LIST OF TASKS
[A] For the piece on 3DMark and NVIDIA's compiler, say whether each statement agrees with it: (i) the only effect described is a 10-15% drop in performance with unchanged image quality; (ii) Tony Tamasi says the CPU industry accepted optimizing compilers within a few months; (iii) the writer says Futuremark must charge end users for its products. Answer yes or no for each and quote the deciding words.
[B] Continue the piece on 3DMark and NVIDIA's compiler from where it stops.

SOURCE EXTRACT
+ + + + +

Clearly our compiler has gotten much better, as image quality remains exactly the same, the only thing that happens is a 10-15% drop in performance.

We're not sure why anyone would want to reduce their performance by 10-15% for the same image quality, but apparently Futuremark feels that is something relevant.

What we expect will happen is that we'll be forced to expend more engineering effort to update our compiler's fingerprinter to be more intelligent, specifically to make it intelligent in its ability to optimize code even when application developers are trying to specifically defeat compilation and optimal code generation.

This is yet another example of how 3DMark03 doesn't behave like a game - as a game developer would never specifically try to make their application run poorly or disable optimizations that produce the correct image while delivering better performance.

Our Unified Compilier Technology is accepted by the development community, our OEMs, Add-in-Card partners and more.

Derek also went on to quote Tony Tamasi of NVIDIA:

This reminds me of the early days of CPU's, when for some weird reason the industry felt the need to run "unoptimized code" through fear of the "new" optimizing compilers. It took the CPU industry a couple decades to accept optimizing compilers as legitimate, and of course now everyone assumes that as standard practice. Lets hope that we've learned from that experience and that it doesn't take the GPU industry anything near that time to accept compiler technology as legitimate and proper in this new age of programmable GPU's.

Quite frankly I have shared Tony's view since the first half of this year.

What is a Benchmark?

I think this is a really good question. In terms of 3DMark2003, I am not really sure it is a legitimate benchmark. One day it gives me one score, then the next day it gives me another score for the same exact hardware and software configuration? Futuremark seems to have a whim about something and all of sudden the scores change drastically without any true explanation. I am supposed to read a press release and go, "Oh, so now after three quarters, 3DMark2003 is finally doing what it is supposed to." No specifics mentioned, no reason given, just "we made it objective now..."

I am not out to get Futuremark, but to say they have not dropped the ball this year would be lying to ourselves. I would like nothing more to see a benchmark from Futuremark that was great and would unite the world of hardware geeks. Futuremark has tremendous reach, an incredible brand penetration, and the ability to give their products to the end users for free. That simply is an incredible thing. Too bad their current benchmark is junk.

What about NVIDIA?

+ + + + +

GIVEN DATA
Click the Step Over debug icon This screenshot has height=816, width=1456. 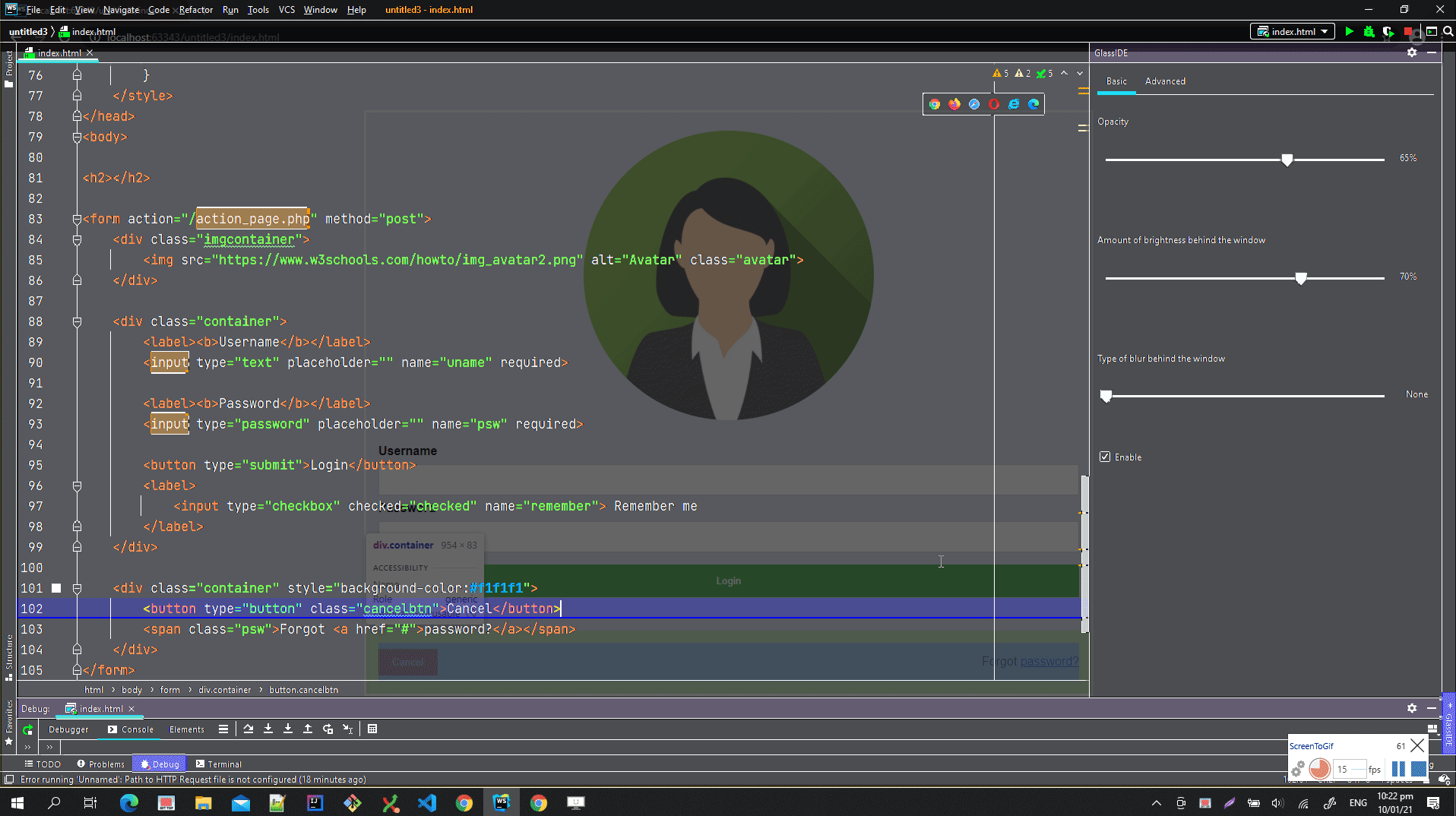pos(248,729)
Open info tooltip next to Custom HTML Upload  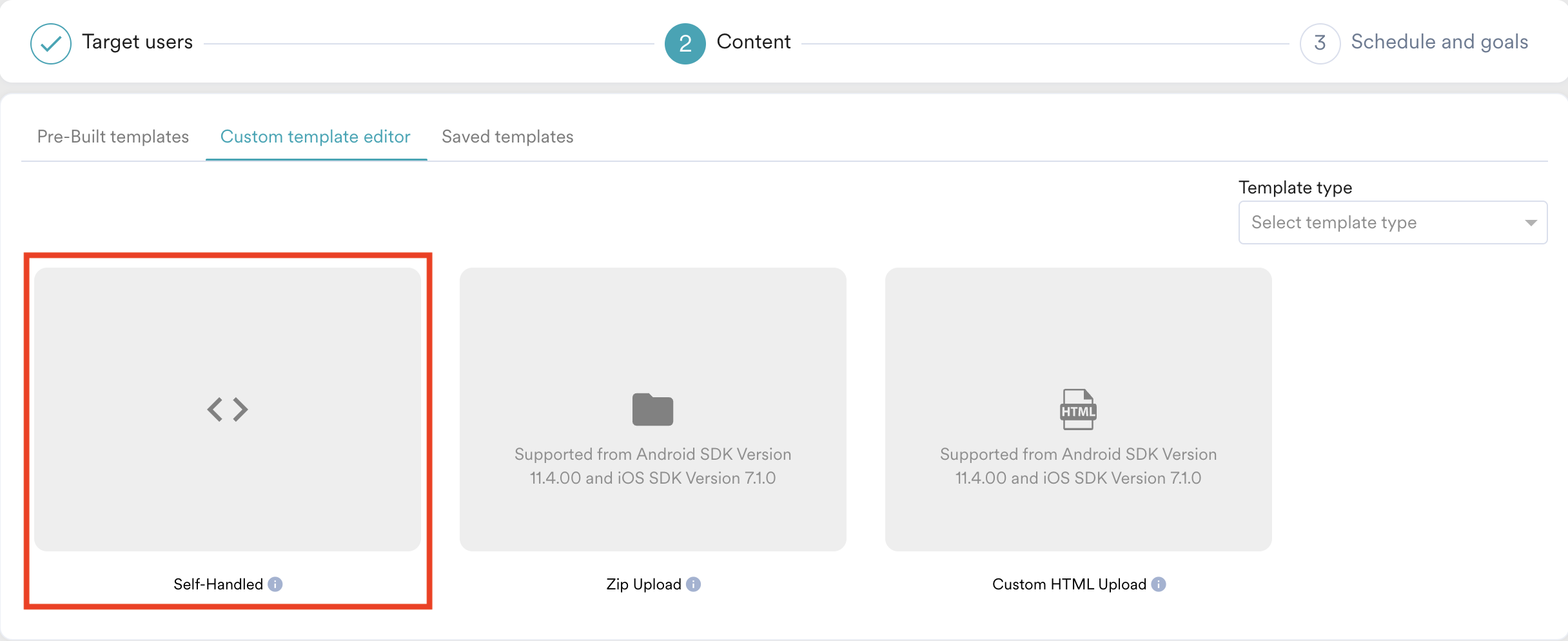pos(1159,584)

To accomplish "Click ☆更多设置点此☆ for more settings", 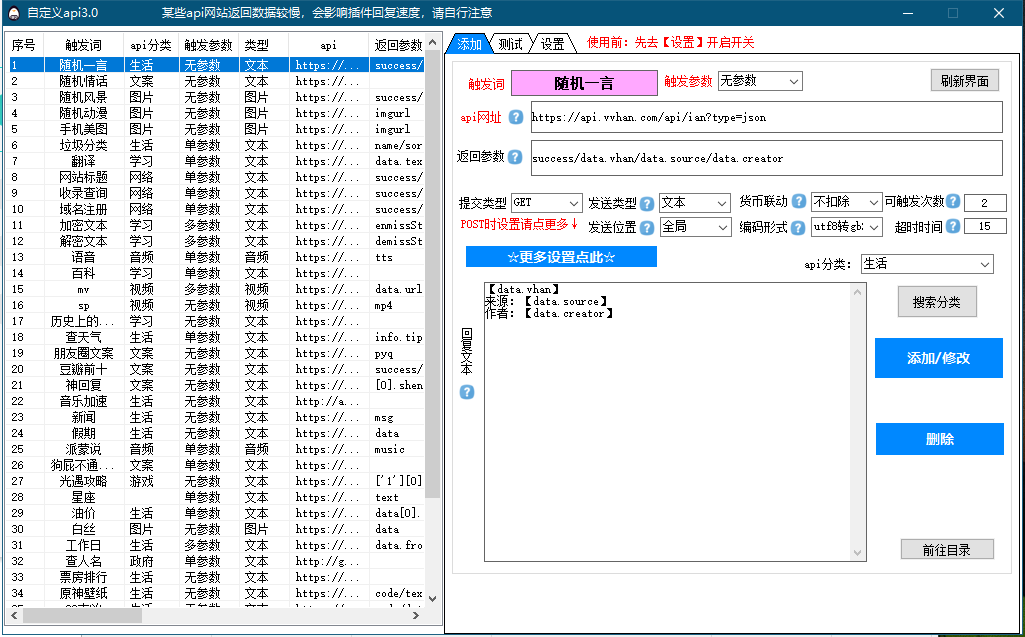I will 560,256.
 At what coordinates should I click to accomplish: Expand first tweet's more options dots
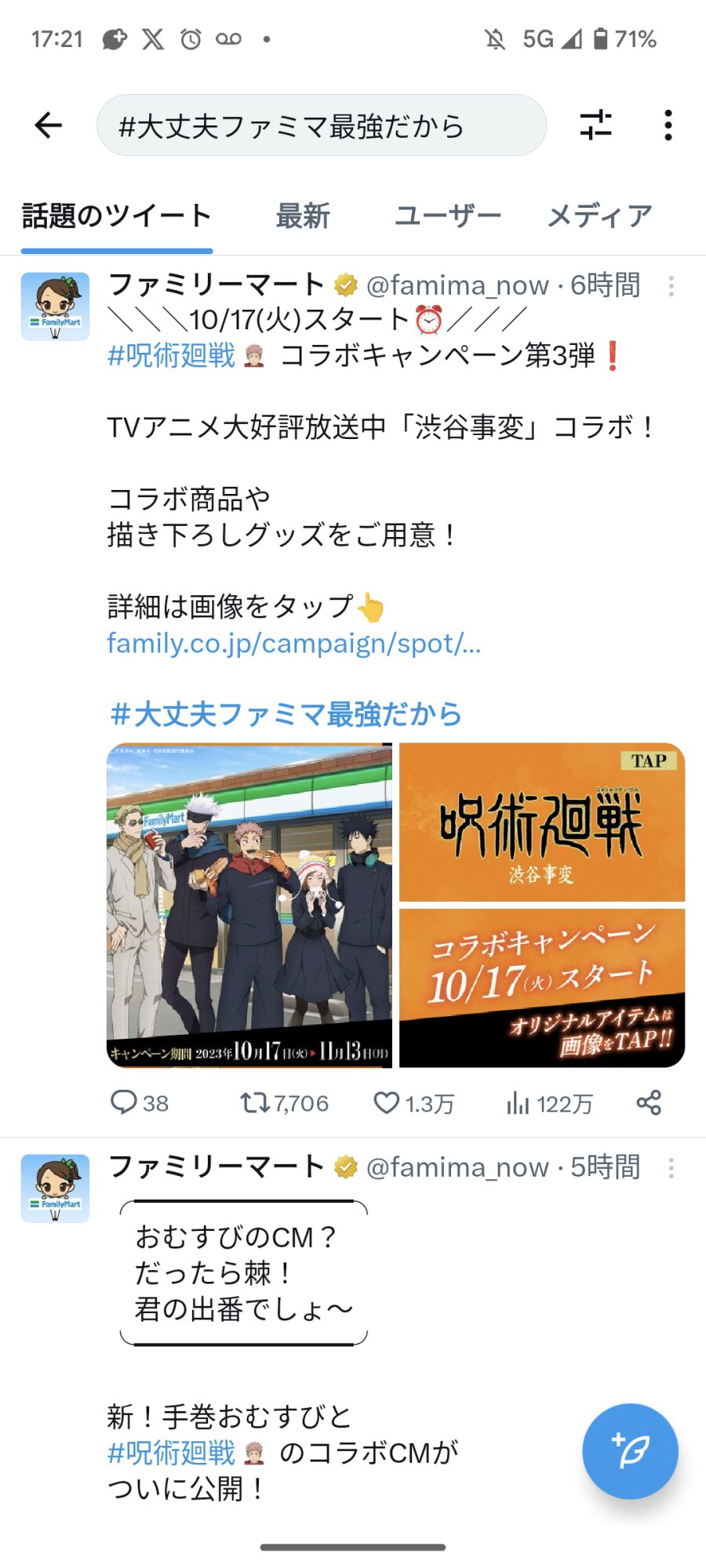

+ + + + +

RESULTS IN ORDER
[A]
(i) Yes: "image quality remains exactly the same, the only thing that happens is a 10-15% drop in performance."
(ii) No: "It took the CPU industry a couple decades to accept optimizing compilers as legitimate"
(iii) No: "the ability to give their products to the end users for free."

[B]
NVIDIA has been caught with their hand in the cookie jar this year. They got busted cheating at 3DMark2003. I am not sure if there were upper level management involved in the decision to "aggressively optimize" for 3DMark2003, but surely it was done regardless of motive. While the synthetic video card benchmark was already headed down a rocky and treacherous road, NVIDIA stepped in with their cheating and drove the bus right off the cliff and into a blazing fireball. Yes, NVIDIA killed the synthetic benchmark in my eyes. Did we know the benchmark could be compromised? Of course we did. Did we ever think any company would have the guts to twist the results the way NVIDIA did? Honestly, I did not. How naive I was.

NVIDIA is far from being "clean" on this whole deal, but I am unsure of whether or not Futuremark has not stepped too far the other direction this time. Is it OK for Futuremark to say, we like the way ATI does things with their drivers so we are going to leave that alone? Then look at NVIDIA and decide that NVIDIA is doing it "wrong"?

I could care less if NVIDIA has to hire 100 times more engineers to get the same results as ATI. I do not care if they have to optimize. I do not care if they have to do more work than ATI to get the same image quality. It really makes no difference to me and really it will not make much difference to the end user buying the card. He just wants the games he plays to perform well with stunning visual quality.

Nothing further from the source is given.